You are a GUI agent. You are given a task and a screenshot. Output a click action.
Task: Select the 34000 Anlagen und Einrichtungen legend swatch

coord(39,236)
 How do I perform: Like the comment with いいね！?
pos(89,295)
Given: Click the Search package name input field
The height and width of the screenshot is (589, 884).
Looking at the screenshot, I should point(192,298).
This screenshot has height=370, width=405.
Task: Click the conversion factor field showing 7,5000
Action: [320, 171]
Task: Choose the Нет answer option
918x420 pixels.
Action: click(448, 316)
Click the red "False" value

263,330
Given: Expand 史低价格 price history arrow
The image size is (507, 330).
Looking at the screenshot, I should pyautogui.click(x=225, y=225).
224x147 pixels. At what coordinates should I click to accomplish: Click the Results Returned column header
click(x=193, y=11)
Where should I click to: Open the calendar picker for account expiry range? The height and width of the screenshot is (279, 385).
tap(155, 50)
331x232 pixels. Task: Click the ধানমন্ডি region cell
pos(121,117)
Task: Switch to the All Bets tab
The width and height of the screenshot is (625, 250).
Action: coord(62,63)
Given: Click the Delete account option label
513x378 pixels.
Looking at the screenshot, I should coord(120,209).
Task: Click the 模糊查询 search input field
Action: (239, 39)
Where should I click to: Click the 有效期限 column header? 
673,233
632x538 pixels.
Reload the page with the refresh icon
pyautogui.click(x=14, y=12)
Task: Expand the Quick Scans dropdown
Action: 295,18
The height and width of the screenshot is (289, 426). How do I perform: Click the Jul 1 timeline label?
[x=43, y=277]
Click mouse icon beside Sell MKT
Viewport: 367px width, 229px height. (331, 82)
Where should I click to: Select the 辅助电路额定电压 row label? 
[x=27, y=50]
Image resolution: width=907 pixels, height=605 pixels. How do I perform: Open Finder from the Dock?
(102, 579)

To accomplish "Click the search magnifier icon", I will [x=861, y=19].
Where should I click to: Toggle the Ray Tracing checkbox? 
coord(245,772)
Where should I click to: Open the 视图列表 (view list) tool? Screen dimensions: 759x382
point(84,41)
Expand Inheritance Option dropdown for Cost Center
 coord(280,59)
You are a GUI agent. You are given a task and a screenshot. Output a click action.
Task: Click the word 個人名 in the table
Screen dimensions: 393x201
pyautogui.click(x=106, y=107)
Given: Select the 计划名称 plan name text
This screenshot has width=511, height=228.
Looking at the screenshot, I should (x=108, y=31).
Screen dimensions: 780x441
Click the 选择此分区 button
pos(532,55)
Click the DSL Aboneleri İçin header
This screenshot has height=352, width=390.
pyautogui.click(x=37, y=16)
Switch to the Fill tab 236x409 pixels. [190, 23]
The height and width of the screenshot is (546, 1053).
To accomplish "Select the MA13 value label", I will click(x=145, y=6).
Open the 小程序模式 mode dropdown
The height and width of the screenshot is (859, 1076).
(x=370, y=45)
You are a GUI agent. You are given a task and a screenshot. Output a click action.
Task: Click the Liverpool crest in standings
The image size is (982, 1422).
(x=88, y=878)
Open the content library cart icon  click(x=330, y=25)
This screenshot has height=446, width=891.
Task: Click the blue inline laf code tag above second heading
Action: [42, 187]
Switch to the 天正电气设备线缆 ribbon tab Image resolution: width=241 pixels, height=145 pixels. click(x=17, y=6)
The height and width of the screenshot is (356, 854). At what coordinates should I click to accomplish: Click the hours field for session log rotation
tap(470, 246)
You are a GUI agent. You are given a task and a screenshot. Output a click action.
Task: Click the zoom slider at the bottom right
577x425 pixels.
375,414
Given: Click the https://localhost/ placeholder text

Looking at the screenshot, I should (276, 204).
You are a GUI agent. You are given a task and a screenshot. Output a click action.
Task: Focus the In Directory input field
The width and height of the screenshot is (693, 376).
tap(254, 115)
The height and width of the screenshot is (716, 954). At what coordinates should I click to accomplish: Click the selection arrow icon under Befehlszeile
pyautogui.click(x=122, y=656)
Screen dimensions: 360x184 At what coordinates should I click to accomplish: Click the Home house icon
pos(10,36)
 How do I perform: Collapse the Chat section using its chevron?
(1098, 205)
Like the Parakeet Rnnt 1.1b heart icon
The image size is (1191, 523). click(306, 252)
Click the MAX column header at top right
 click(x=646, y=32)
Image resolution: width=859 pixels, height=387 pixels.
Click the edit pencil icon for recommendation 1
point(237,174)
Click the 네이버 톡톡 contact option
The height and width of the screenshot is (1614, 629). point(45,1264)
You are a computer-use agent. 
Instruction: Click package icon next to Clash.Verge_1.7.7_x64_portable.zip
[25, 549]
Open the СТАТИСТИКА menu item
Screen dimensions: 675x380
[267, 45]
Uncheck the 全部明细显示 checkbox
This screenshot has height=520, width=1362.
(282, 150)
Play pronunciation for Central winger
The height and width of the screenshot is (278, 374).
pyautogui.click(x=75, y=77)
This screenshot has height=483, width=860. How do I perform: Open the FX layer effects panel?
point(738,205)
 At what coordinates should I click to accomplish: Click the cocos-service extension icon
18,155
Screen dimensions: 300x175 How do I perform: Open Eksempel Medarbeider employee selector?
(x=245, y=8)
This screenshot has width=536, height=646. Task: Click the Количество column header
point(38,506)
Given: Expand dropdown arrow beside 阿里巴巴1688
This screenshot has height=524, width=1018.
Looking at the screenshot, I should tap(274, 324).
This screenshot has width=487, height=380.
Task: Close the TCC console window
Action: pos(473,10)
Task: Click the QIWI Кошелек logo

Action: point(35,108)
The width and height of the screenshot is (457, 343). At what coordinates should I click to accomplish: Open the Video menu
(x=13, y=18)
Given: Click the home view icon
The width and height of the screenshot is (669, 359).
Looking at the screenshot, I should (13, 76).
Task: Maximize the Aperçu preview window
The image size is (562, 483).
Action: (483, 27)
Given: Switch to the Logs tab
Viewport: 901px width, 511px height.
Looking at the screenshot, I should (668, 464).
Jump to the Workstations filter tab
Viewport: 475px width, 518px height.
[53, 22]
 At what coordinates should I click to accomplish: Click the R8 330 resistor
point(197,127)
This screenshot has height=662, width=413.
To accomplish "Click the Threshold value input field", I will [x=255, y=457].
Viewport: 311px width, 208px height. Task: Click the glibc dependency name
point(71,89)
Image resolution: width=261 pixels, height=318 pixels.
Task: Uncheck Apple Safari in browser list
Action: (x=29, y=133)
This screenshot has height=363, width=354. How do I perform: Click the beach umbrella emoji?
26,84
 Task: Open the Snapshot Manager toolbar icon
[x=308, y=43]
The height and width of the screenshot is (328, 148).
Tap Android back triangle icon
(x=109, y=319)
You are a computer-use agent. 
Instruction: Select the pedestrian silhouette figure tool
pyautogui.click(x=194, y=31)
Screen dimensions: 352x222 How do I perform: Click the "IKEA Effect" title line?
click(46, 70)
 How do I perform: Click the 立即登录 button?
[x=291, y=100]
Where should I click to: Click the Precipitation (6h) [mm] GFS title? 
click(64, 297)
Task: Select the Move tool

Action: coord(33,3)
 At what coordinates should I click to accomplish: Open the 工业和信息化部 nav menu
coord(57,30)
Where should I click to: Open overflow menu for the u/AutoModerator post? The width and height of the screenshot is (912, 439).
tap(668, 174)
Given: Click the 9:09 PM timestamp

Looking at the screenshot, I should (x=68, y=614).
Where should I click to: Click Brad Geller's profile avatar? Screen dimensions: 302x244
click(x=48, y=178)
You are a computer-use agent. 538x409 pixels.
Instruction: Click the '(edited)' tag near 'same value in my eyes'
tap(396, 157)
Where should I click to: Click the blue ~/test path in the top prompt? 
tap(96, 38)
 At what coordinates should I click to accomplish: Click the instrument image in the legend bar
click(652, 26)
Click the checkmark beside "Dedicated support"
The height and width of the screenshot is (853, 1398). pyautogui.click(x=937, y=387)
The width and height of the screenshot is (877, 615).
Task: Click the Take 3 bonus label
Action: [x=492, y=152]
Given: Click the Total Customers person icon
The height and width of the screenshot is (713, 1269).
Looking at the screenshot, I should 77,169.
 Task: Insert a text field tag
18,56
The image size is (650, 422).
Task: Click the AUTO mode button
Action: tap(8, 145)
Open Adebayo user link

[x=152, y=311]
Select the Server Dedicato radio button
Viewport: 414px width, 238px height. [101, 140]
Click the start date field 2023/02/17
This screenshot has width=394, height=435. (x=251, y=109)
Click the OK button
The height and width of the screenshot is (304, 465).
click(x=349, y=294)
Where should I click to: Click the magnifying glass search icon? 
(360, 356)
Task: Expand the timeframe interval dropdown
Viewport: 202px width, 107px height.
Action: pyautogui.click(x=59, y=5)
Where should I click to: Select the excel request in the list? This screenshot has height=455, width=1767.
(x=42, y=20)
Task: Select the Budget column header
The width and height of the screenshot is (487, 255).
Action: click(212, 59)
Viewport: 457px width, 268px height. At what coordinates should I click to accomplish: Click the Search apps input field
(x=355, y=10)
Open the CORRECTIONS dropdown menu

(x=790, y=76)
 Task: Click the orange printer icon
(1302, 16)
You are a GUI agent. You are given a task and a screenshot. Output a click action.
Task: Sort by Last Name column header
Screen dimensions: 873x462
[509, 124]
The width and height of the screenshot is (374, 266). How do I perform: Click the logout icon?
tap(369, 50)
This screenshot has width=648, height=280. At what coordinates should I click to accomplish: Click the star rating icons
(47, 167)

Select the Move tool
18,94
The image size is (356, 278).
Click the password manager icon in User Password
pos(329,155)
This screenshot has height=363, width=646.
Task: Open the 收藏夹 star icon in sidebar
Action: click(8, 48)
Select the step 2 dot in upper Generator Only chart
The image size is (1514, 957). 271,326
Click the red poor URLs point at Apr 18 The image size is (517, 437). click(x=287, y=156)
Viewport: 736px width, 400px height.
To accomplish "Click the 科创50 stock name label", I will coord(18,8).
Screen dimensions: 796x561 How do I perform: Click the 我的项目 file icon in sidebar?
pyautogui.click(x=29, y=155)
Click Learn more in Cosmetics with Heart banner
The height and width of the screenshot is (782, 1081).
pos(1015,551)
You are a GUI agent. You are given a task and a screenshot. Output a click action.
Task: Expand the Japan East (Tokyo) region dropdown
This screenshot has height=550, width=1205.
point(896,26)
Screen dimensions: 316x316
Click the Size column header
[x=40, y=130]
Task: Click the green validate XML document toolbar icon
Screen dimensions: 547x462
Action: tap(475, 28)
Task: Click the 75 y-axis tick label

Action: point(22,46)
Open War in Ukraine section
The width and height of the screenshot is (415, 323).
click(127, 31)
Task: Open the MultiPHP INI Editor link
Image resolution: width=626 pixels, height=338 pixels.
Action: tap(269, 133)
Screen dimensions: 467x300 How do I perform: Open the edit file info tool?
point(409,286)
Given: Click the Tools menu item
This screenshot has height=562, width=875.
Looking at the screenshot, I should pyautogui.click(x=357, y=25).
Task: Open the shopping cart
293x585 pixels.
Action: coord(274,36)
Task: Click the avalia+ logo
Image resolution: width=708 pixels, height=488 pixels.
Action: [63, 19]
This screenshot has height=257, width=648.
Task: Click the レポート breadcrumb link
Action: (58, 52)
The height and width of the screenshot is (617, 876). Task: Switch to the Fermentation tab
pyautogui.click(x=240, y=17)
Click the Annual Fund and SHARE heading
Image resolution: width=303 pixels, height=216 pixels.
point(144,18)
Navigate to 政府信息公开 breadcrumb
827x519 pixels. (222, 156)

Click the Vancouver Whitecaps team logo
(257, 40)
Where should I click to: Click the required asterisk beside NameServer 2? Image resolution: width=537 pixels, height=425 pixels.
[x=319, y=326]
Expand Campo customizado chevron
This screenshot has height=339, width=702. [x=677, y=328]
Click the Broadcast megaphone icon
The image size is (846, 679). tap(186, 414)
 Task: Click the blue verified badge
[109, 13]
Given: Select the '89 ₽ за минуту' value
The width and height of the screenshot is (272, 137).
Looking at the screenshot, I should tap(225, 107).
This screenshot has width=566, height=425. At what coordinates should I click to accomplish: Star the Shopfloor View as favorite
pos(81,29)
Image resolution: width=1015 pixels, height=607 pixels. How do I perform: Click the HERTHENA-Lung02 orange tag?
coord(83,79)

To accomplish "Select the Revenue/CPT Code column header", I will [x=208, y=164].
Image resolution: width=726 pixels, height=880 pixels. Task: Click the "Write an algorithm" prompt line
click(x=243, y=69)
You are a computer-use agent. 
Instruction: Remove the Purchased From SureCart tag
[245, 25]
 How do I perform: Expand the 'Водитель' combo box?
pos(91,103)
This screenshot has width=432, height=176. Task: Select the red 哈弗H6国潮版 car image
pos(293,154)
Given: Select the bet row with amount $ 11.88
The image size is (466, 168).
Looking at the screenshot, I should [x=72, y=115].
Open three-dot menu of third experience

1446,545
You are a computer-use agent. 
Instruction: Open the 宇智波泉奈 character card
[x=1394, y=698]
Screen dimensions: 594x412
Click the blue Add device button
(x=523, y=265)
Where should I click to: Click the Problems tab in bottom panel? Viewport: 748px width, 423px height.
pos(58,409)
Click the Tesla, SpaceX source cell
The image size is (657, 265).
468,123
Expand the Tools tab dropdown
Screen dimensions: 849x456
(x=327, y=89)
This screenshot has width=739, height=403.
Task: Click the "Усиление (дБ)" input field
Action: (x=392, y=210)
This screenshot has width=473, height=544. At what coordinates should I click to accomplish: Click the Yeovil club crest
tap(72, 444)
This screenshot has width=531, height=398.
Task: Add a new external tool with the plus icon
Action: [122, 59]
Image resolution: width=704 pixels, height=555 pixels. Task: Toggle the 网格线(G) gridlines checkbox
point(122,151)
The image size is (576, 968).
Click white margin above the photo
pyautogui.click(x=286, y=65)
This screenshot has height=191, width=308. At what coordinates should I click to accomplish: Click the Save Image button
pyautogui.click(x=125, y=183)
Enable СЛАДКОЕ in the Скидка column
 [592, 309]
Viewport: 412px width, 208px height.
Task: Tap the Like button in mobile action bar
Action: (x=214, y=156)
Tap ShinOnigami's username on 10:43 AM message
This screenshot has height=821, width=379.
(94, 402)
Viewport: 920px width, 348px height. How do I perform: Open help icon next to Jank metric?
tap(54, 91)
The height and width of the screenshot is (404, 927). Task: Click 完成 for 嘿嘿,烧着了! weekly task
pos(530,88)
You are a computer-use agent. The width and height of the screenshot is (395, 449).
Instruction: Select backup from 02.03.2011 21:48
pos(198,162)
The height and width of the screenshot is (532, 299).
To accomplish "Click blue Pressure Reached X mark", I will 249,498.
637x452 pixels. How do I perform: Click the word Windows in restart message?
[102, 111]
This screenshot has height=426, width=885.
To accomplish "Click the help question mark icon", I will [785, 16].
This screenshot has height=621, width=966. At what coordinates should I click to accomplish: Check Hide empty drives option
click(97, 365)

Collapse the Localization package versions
───
Work item: For the word "will", go through the records and show each line that carries it.

Your solution:
To accomplish "Click the search magnifier icon", I will [x=861, y=19].
To accomplish "Select the MA13 value label", I will click(x=145, y=6).
To accomplish "Click the Threshold value input field", I will [x=255, y=457].
To accomplish "Click the 科创50 stock name label", I will coord(18,8).
To accomplish "Select the Revenue/CPT Code column header", I will [x=208, y=164].
To accomplish "Click blue Pressure Reached X mark", I will 249,498.
To accomplish "Click the help question mark icon", I will [785, 16].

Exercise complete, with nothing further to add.